I think NeNe is loud and can be obnoxious, but I agree, at least she’s true to herself. She didn’t come from money, and probably didn’t specifically seek out a wealthy husband since she was previously involved in an abusive relationship wherein she didn’t even have the money to leave the creep. She married a very down-to-earth older man who seems quite wise, so she’s not like the other women in many ways.
I have no idea why these women would agree to expose themselves in this manner, but after watching the entire season, I could render a guess.
Kim: She thought it would help her “singing” career.
Sheree: She thought it would help her force her husband into that “seven-figure divorce settlement” she repeatedly references.
DeShawn: She thought it would help her husband, who is retiring due to injury and is considering a television career, as well as her foundation.
Lisa: She wants to promote her businesses.
NeNe: She thought it would be fun and interesting.

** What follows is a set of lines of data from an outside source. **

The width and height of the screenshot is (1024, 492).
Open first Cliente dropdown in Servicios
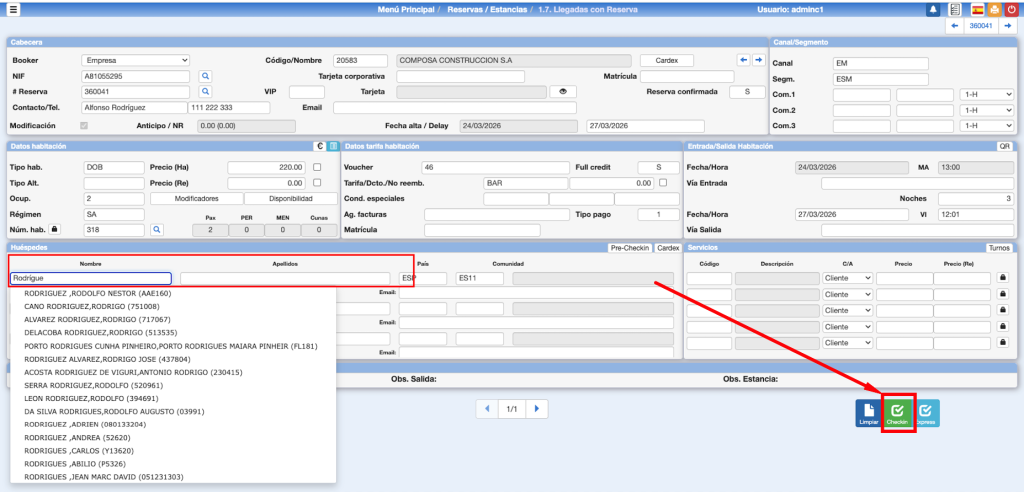click(x=846, y=278)
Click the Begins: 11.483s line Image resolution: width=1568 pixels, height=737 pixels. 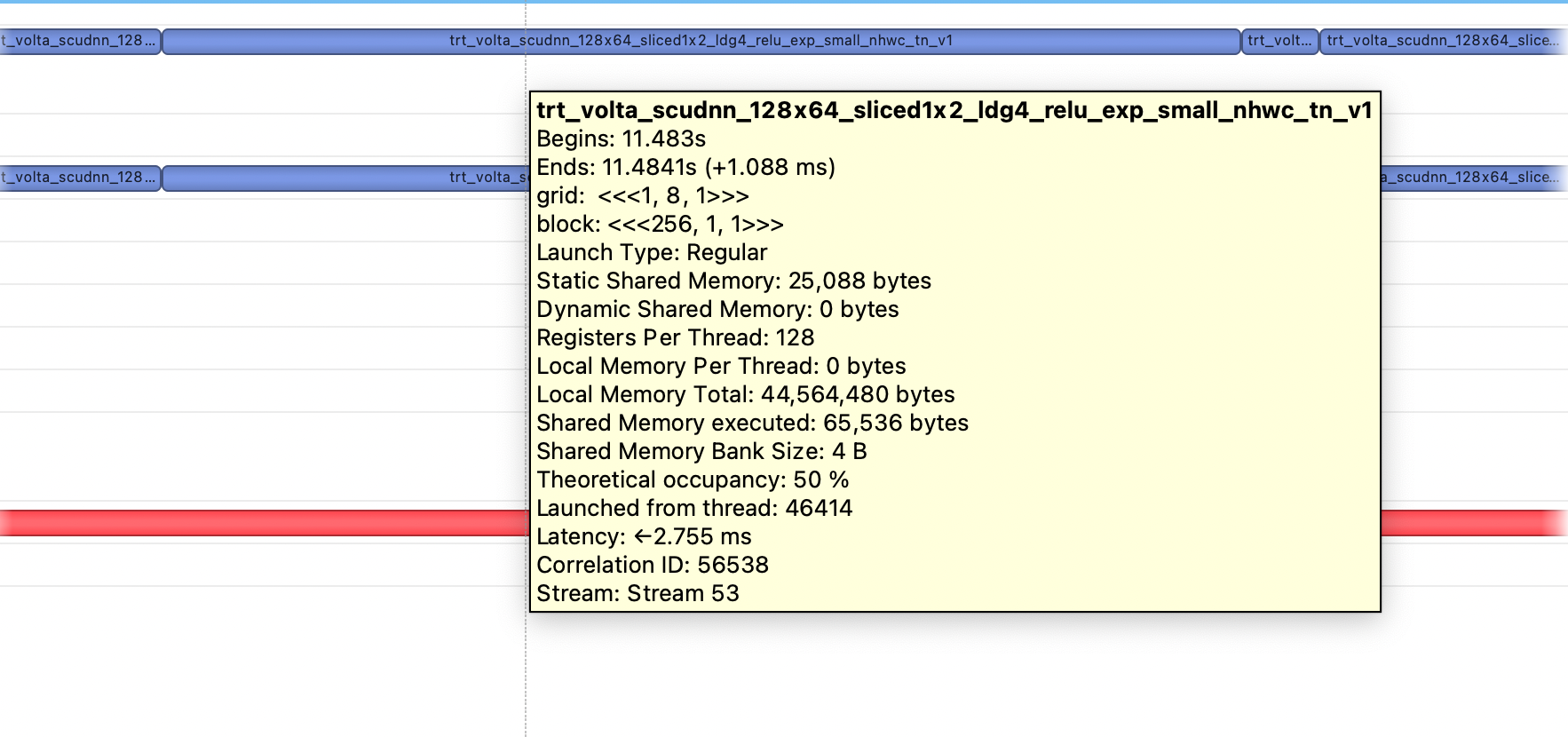621,139
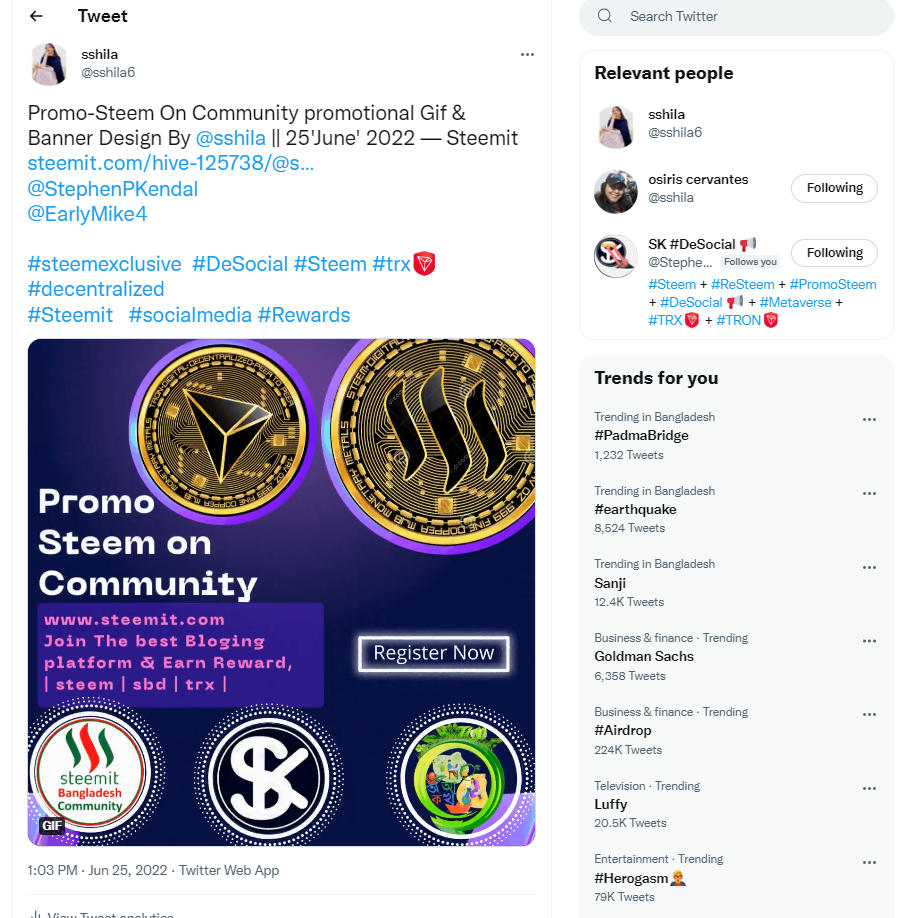Click the #steemexclusive hashtag
The image size is (916, 918).
(104, 264)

By the way, according to Wikipedia, Lisa used to be married to R&B singer Keith Sweat (and has two children with him, who live with their father), and filed bankruptcy last year. Very strange for a woman who said in the opening, “If it doesn’t make me money, I don’t do it.”
Wow, it looks like the situation between these women has gotten really …. weird. Apparently they are actually threatening each other even when the cameras aren’t rolling. I saw a preview for the reunion show which airs next week, and Lisa threatened to body-slam Kim, seemingly because Kim falsely claimed to have cancer. I guess that anger wasn’t just for the show.
http://www.tmz.com/2008/11/13/atl-wives-threats-caught-on-voicemail
I hate to admit it, but I’m wondering what Kim said about Lisa, LOL.
Ok I just saw an episode. It was incredibly boring.
[...] Housewives of Atlanta. I had never seen the show before but I read something this past week that Elf Nino’s Mom wrote about the antics of the Real Housewives of Atlanta. I really not into reality shows because [...]
ENM,
You did it again. You sparked another rant on my blog.
Quite an interesting discussion! Now I don’t have to even see the show, as these comments more than make up for watching such stuff.
I’d rather surf over to TheDeeZone and read the promised rant!